Невзирая на декоративные достоинства, великолепную живописную материю и глубину идеи этого христианского Софокла, на взгляд Беренсона, Дуччо не заслуживает пометки «гений». В отношении ни одного другого мастера не проявляется так ярко выработанный в девятнадцатом веке вкус этого американского флорентийца и узость его эстетических критериев. Беренсон требовал от искусства, чтобы оно возглашало хвалу жизни и материальному миру. Он хотел, чтобы ария пелась торжественно, и попросту не замечал тонких модуляций. Беренсон ценил осязаемые ценности, экспрессию форм, движение и хвалил мастеров, у которых замечал новую концепцию объема. Потому Джотто он ставил выше Дуччо. Сейчас, не без помощи (да, да, именно так) современного искусства, мы склонны скорректировать эту оценку.

Беренсон был дитя века, который превыше всего ставил «прогресс», посему «византийский» Дуччо должен был располагаться ниже «ренессансного» Джотто. Но знаменитый ученый проглядел два весьма существенных обстоятельства.

Дуччо не принадлежал к художникам, которые совершают эффектные открытия. Их роль состоит в создании нового синтеза. Значение этой категории творцов зачастую оказывается недооцененным, так как они не слишком экспрессивны. Чтобы заметить их, нужно долго осваиваться с их эпохой и художественным фоном. Как совершенно справедливо отметили новейшие исследователи, в произведениях великого сиенца произошел синтез двух великих и противоположных культур, с одной стороны, византийского неоэллинизма с его иератичностью и антинатурализмом, а с другой — западноевропейской, а точней сказать, французской готики с ее экзальтацией, натурализмом и склонностью к драме.

Джотто открывает дорогу возрождающемуся наследию римлян, которые, по правде сказать, не привнесли в искусство значительных ценностей. И то, что его имя связывают с Ренессансом, вовсе не хронологическая неточность, хотя работал он за два века до открытия Америки. Европейская живопись — похоже, никто этого вслух не сказал, — которая идет за ним, утрачивает связь с гигантскими пространствами умерших культур и становится грандиозным, нелокальным приключением. Она высвобождает чудище натурализма. Оказывается разорвана связь с великими реками человечества — Нилом, Евфратом, Тигром.

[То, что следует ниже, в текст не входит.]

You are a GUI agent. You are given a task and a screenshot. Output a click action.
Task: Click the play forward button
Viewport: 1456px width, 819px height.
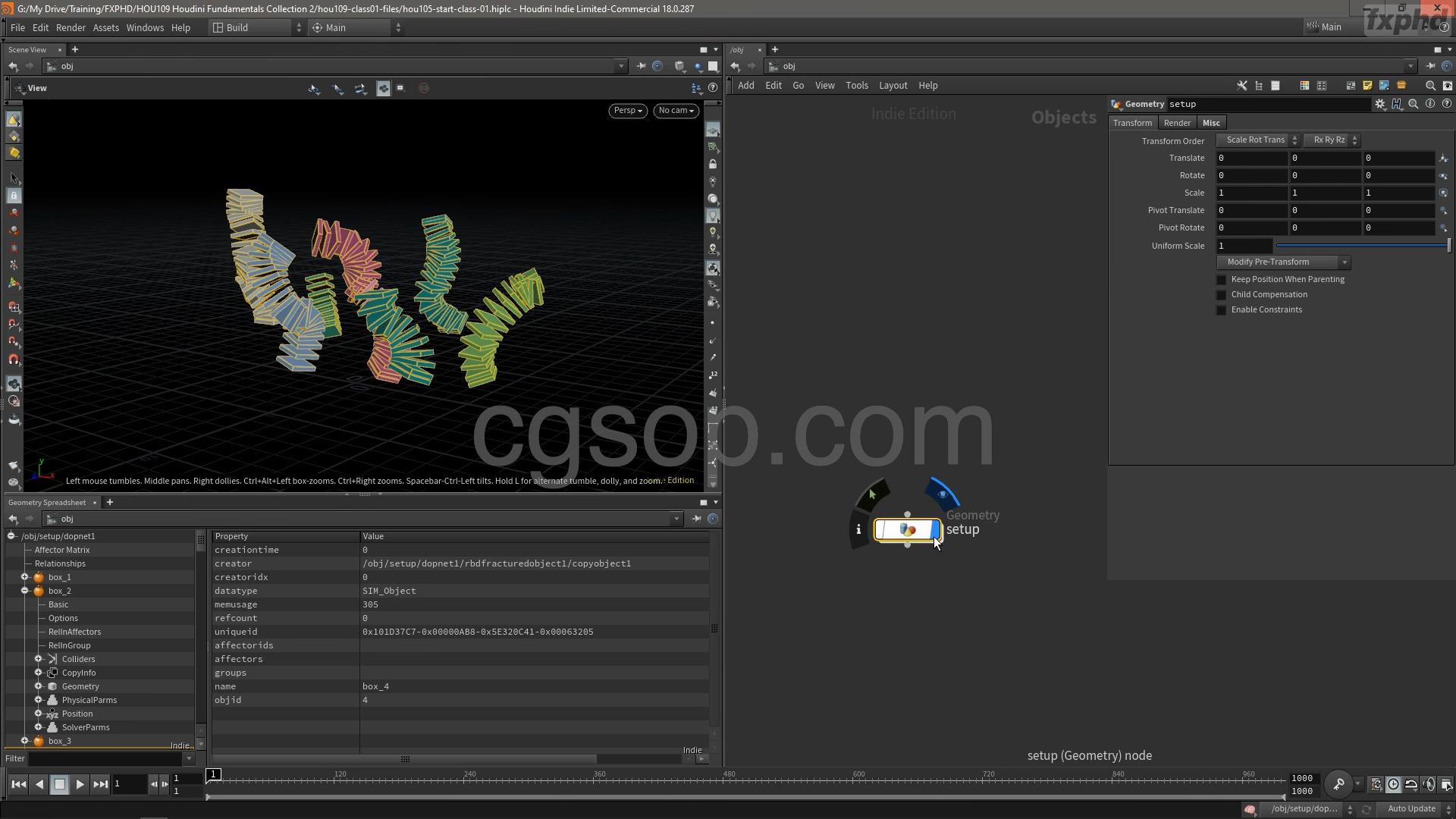click(80, 785)
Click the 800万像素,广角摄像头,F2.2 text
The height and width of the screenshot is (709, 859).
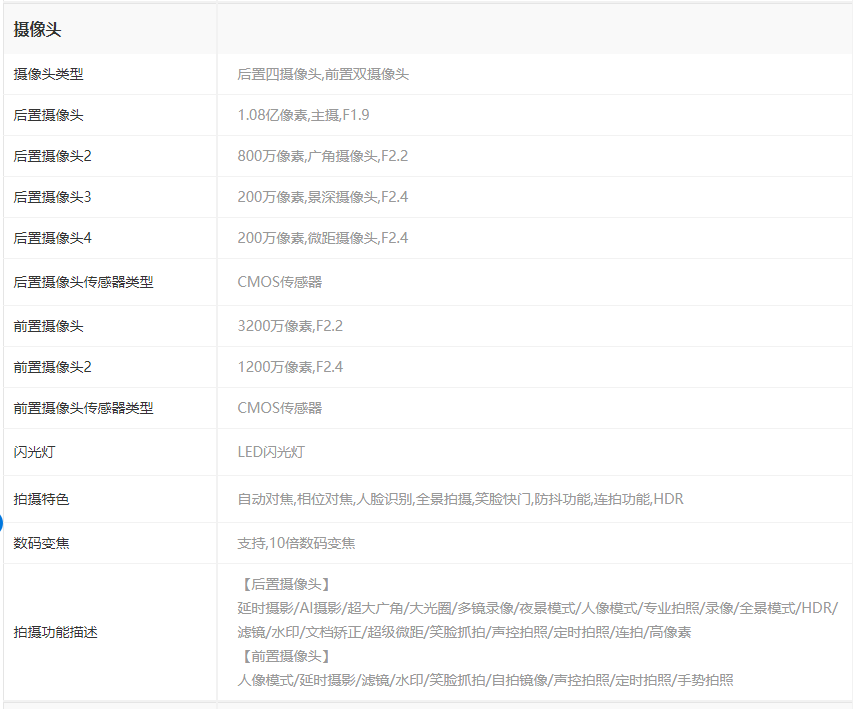322,156
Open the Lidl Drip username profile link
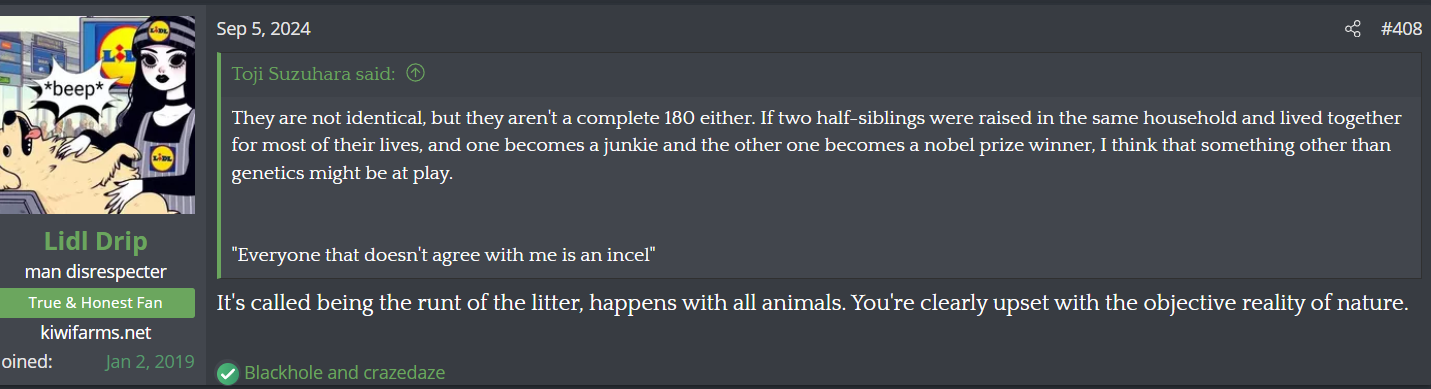The height and width of the screenshot is (389, 1431). click(x=96, y=242)
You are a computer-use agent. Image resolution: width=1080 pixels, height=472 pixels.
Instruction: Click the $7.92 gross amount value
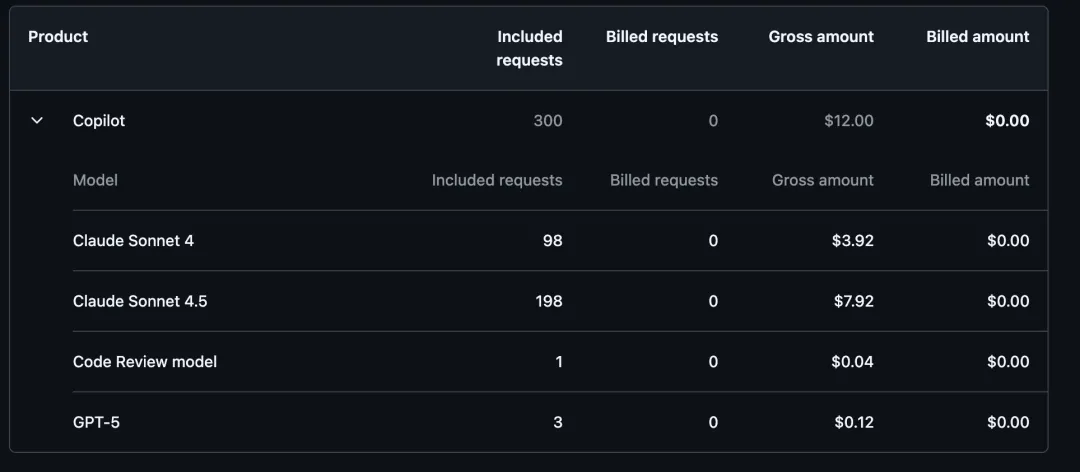tap(853, 301)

Дуччо, хоть и очарованный — а это вне всяких сомнений — миниатюрами парижской школы, отступает вглубь, к корням культур. В отличие от Джотто он не открыватель новых континентов, но исследователь затонувших островов.

Все это я осознал гораздо поздней. А пока, утратив дар речи, стоял перед панно, как перед золотым витражом, на котором рассказана жизнь Христа и Марии. В Сиене остались сорок пять сцен, четырнадцать растащили коллекционеры Нового и Старого Света.

От панно исходит такое лучистое сияние, что в первый момент я воспринимаю это как эффект золотого фона, который, возможно, благодаря скверной реставрации, трещинам и поврежденной лессировке, никогда не бывает неподвижным и однородным, как металлическая пластинка; у него есть свои глубины, по нему пробегает дрожь и волнение, есть горячие и холодные области с подкладкой зелени и киновари. Чтобы другие цвета на этом золоте не угасли, им нужно придать сверхъестественное напряжение. Листья деревьев подобны камешкам сапфира, шкура осла в бегстве в Египет словно серый гранит, снег на срезанных вершинах сверкает, как перламутр. Живопись Дуоченто была близка к мозаике, красочные пятна инкрустировали плоскость, и у них была твердость алебастра, драгоценных камней, слоновой кости. (Лишь позже живописная материя начала дряблеть: у венецианцев это полотнища шелка, бархата, муслина, у импрессионистов уже только цветной пар.) Цветовая гамма богата и изощренна; Фосийон{97}, чтобы подыскать для нее достойное сравнение, выходит за пределы Византии и вспоминает персидские сады и миниатюры.